Or, le volume annuel de ce contingent d’heures supplémentaires n’est pas adapté à l’organisation du temps de travail au sein de la société.
Le présent accord a pour objet d’augmenter ce contingent annuel d’heures supplémentaires et de le fixer à180 heures par an et par salarié.
Pour les salariés Cadres, il reste fixé à 220 heures par an et par salarié, conformément aux dispositions légales en vigueur au moment de la signature du présent accord.
La période de référence pour calculer le contingent est l’année civile.
En cas d'accomplissement d'heures supplémentaires au-delà du contingent annuel, les jours correspondant à une Contrepartie Obligatoire en Repos (C.O.R.) attribués aux salariés concernés seront de 100% des heures supplémentaires effectuées.
Par conséquent, 1 heure supplémentaire sera remplacée par 1 heure de contrepartie obligatoire en repos.

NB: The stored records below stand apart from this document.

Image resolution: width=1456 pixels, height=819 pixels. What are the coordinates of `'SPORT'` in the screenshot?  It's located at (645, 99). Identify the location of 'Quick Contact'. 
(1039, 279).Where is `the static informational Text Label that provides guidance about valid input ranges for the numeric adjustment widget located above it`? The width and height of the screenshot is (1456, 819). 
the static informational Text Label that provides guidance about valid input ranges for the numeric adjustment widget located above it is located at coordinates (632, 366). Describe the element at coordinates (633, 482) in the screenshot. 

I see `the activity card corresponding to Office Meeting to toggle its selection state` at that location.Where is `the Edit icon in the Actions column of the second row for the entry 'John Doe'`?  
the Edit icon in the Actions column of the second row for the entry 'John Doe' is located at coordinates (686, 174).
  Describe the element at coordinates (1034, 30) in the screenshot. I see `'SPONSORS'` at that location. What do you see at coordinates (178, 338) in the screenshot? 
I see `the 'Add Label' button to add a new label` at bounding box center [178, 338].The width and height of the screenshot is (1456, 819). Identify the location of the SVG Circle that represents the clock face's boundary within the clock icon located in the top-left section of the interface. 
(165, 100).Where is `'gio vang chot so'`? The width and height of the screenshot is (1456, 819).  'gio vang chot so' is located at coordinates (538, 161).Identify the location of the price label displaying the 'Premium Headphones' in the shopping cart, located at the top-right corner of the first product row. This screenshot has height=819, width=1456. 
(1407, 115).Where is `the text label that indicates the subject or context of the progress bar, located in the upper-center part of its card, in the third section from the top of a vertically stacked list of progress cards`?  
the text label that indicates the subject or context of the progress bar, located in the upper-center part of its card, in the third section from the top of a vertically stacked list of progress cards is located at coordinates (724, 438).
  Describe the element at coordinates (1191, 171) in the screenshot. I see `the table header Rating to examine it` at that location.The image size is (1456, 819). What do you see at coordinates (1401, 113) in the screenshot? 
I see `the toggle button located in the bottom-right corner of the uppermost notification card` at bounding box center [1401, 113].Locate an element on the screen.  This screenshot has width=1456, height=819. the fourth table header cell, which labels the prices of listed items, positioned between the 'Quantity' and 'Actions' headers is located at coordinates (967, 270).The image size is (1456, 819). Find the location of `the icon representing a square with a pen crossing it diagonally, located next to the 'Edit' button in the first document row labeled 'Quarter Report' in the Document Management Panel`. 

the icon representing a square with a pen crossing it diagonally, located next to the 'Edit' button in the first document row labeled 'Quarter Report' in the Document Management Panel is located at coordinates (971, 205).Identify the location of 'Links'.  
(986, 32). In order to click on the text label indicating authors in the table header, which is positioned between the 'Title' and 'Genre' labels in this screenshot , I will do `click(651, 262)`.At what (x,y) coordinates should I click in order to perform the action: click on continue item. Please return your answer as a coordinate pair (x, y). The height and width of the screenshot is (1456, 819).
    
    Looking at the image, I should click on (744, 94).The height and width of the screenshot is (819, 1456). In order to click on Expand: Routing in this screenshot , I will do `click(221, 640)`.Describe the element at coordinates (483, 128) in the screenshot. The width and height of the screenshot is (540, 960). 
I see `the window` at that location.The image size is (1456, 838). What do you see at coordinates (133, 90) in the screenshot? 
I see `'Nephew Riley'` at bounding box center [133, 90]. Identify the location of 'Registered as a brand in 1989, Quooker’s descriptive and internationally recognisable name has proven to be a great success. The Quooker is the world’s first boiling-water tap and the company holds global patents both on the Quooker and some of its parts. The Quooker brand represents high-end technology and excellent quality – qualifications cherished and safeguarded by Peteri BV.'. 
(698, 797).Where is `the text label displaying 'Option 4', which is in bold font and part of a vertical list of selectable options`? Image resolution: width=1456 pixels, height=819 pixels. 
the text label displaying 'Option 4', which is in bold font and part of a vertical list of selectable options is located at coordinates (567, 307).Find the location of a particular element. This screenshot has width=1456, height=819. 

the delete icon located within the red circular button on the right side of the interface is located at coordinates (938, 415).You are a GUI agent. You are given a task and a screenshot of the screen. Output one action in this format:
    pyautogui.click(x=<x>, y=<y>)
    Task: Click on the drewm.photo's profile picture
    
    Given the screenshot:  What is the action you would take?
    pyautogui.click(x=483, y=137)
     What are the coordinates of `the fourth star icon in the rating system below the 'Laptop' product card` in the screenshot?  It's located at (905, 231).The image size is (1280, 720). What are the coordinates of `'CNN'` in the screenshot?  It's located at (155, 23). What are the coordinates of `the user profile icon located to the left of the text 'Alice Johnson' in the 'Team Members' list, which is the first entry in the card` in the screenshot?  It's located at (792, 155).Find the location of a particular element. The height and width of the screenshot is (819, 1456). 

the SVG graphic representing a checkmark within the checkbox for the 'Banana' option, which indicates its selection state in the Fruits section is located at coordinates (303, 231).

CHAPITRE III – POSSIBILITE DE RECOURIR AUX CONVENTIONS DE FORFAIT ANNUEL EN JOURS
Article 1 – Champ d’application
Conformément aux dispositions de l’article L. 3121-58 du Code du travail au jour des présentes, une convention de forfait en jours sur l’année pourra être conclue avec :
les ingénieurs et cadres de la position 2-1 à 3-3 de la Convention Collective Nationale des Bureaux d’Etudes Techniques, des Cabinets d’Ingénieurs-Conseils et des Sociétés de Conseils (SYNTEC) qui disposent d’une autonomie dans l’organisation de leur emploi du temps et dont la nature des fonctions ne les conduit pas à suivre l’horaire collectif applicable au sein de l’atelier, du service ou de l’équipe auxquels ils sont intégrés ;
les salariés non cadres de la position 3-1 à 3-3 de la Convention Collective Nationale des Bureaux d’Etudes Techniques, des Cabinets d’Ingénieurs-Conseils et des Sociétés de Conseils (SYNTEC) dont la durée du travail ne peut pas être prédéterminée et qui disposent d’une réelle autonomie dans l’organisation de leur emploi du temps pour l’exercice des responsabilités qui leur sont confiées.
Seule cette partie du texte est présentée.